At the height of those Tiger years, when a gooey-eyed presumption briefly circulated that this country might pass for a functional western democracy, and where the whole 'who-you-know' bit might become irrelevant, there was a feeling that putting sports stars onto the ticket had become a bit old hat, a suspicion which deepened when GAA stars Graham Geraghty and John O'Leary both bombed out.

Now that so much delusional gloss is gone however, it’s back to the tried-and-trusted, albeit with a shiny digital emulsion. It’s the nature of social-media to send speculation shooting out with scattergun imprecision and denials often only fuel a rumour. But since my true-Gael pal thinks ‘pingback’ comes in an envelope, his expectation is more rooted in actual word of mouth than digital conversation.

Which doesn’t mean he’s right of course: it could all be complete rubbish. However getting sports people onto the ticket has winning form over course and distance for a long time. And it must be pointed out there’s nothing which says a well-known sporting figure is automatically going to be a rubbish public representative.

Jack Lynch is the classic example of versatile accomplishment: a man of towering sporting ability who some considered to have had the personal charisma of a cup of weak water, but who can also truly be said to have performed this state some service in the face of others whose hefty charisma quotient was only outweighed by their self-serving instincts.

By many accounts, Dick Spring brought more ability to the job of politics than he did to rugby, a not an inconsiderable boast considering he has a handful of caps for Ireland.

But too often, sporting achievement has become a short-cut to political mediocrity, a profile exploited for votes before getting parked in backbench anonymity, reduced to funeral-going and wheel-greasing, wheeled out as number fodder for the only absolute political reality which is that it’s ultimately about the acquisition and then retention of power.

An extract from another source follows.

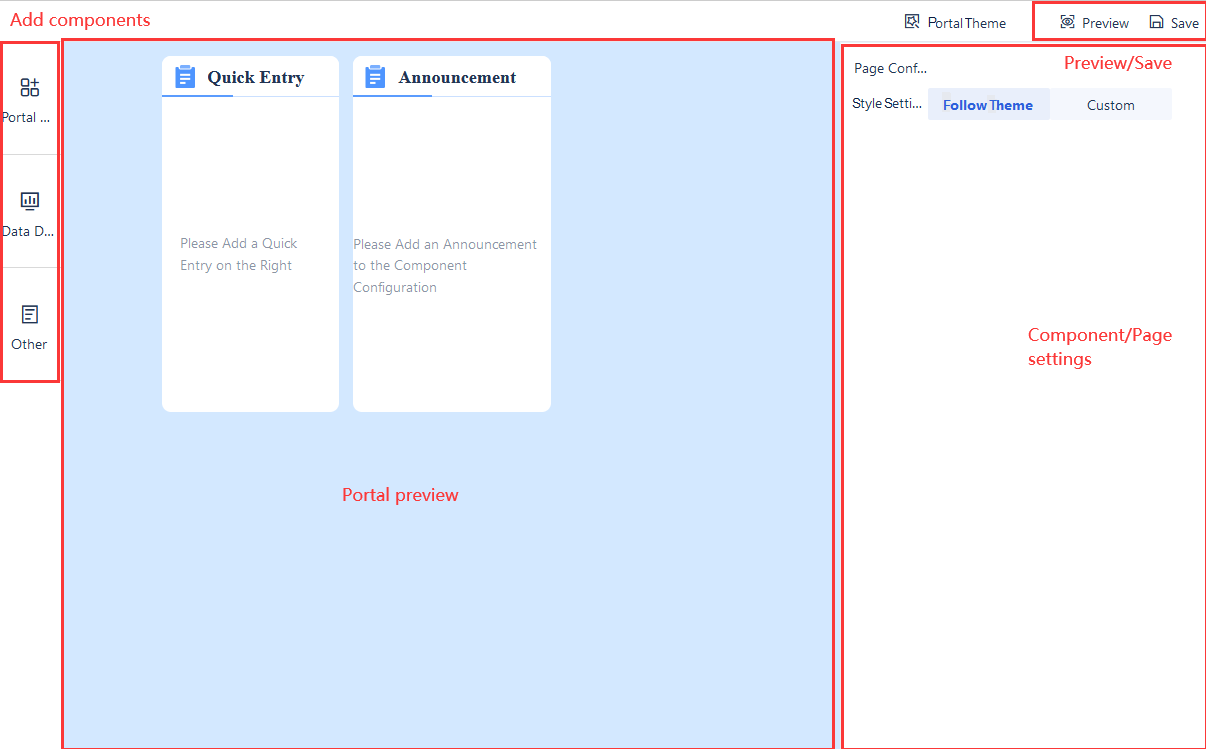This screenshot has height=749, width=1206.
Task: Click the Announcement clipboard icon
Action: (375, 76)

Maybe there is a new Voltaire lurking out there on Ireland’s pitches, a Diogenes in the rough, capable of more than mere rote cant and playing a more substantial political game than cute-hoor backslapping: there really may be. And there may also be a chance they will get no nearer to national politics than Kilkenny to a football final because some famous hurler on a winnable ditch is a ‘yer-man.’

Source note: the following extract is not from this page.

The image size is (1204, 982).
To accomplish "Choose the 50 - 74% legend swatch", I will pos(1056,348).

Pat Rabbitte would suggest pointing this out is at the root of public apathy towards politics, except this is no chicken and egg deal. It is the cynicism with which so much of the political game is played in this country rather than any commentary on it which contributes towards public disillusionment.

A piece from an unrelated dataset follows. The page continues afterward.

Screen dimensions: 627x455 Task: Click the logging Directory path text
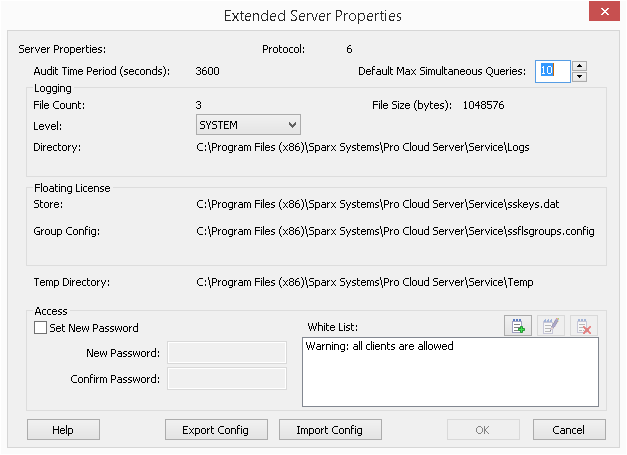point(362,147)
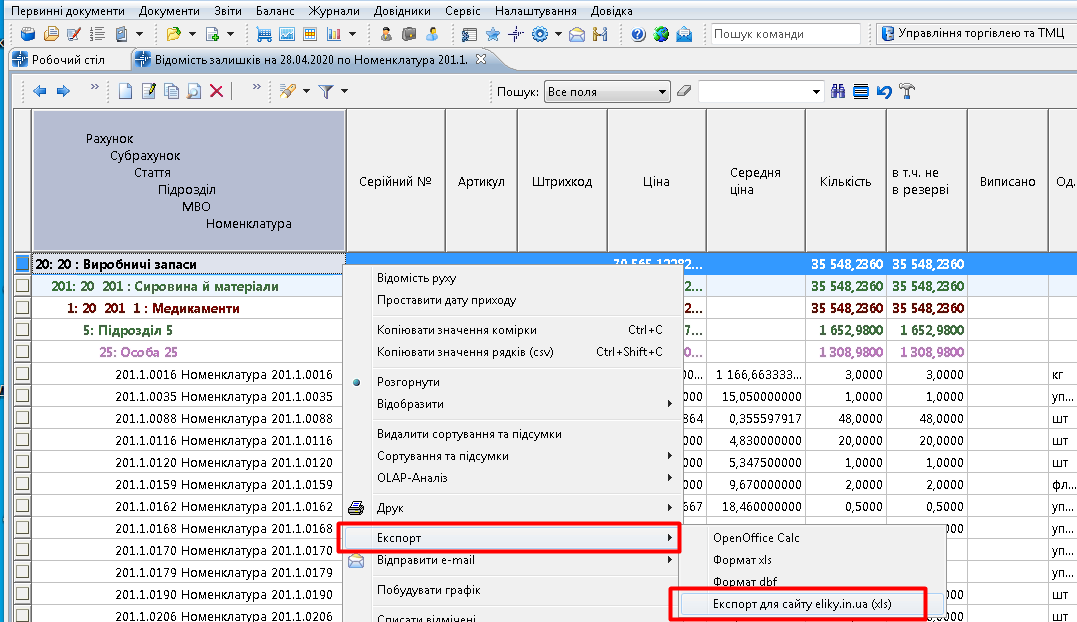
Task: Click the red X delete record icon
Action: pyautogui.click(x=215, y=91)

This year saw Kenny, sorry, Kenneth Egan, tagged by Fine Gael as a candidate for Dublin City Council despite any previously recorded interest in politics being kept extremely discreet by the Olympic silver-medallist.

The thanklessness of much of the job involved in being a councillor appears to have resulted in a noticeable lack of accusations about possible parachuting by Egan, yet even he conceded at one stage that his sporting profile was probably being used to secure votes.

Such straight-forwardness was what endeared him to many after Olympic success, which of course had a consequent positive profile impact, which in turn led to an opportunity for Egan to become a political player. Within weeks Egan was talking the talk about using his profile to keep it real in the community and is now an elected city councillor.

And there’s no arguing with that. The people spoke. And sooner rather than later we’ll speak again with who knows who lining up to supposedly listen. Maybe more high-profile sporting personalities will be among them. But is too much to hope they might have something more to offer than mere profile?